From the line below that contains "10 (1075, 1777)" to the line that contains "Проблема (867, 2062)", repeat every line exactly, both ends included, and nothing else.

Stored entries
····················

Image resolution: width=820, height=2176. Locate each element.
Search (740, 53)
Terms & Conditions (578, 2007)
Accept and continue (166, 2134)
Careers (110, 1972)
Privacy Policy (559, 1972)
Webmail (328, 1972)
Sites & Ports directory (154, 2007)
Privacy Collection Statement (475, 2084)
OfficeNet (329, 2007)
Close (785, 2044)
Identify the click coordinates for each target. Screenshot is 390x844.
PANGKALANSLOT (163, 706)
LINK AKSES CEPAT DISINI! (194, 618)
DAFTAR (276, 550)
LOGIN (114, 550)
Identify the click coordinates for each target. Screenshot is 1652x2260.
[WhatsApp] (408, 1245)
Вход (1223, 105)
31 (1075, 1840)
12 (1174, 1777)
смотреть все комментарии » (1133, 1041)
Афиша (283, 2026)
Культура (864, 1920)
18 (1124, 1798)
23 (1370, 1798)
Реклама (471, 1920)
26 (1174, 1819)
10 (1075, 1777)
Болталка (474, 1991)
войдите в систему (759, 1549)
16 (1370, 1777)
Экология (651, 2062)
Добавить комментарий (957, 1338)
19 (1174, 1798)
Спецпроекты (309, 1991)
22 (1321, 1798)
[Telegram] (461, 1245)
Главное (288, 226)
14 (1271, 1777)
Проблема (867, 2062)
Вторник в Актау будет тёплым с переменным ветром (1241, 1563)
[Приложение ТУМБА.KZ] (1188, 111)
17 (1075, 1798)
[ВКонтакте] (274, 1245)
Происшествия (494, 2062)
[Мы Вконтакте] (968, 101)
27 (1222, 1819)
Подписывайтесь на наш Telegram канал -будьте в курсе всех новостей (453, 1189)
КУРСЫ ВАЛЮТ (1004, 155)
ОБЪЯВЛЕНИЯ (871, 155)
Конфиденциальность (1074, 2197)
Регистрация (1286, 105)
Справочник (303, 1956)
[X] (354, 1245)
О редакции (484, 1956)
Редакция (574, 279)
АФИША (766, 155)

····················

**Answer to this problem:**
10 (1075, 1777)
Болталка (474, 1991)
войдите в систему (759, 1549)
16 (1370, 1777)
Экология (651, 2062)
Добавить комментарий (957, 1338)
19 (1174, 1798)
Спецпроекты (309, 1991)
22 (1321, 1798)
[Telegram] (461, 1245)
Главное (288, 226)
14 (1271, 1777)
Проблема (867, 2062)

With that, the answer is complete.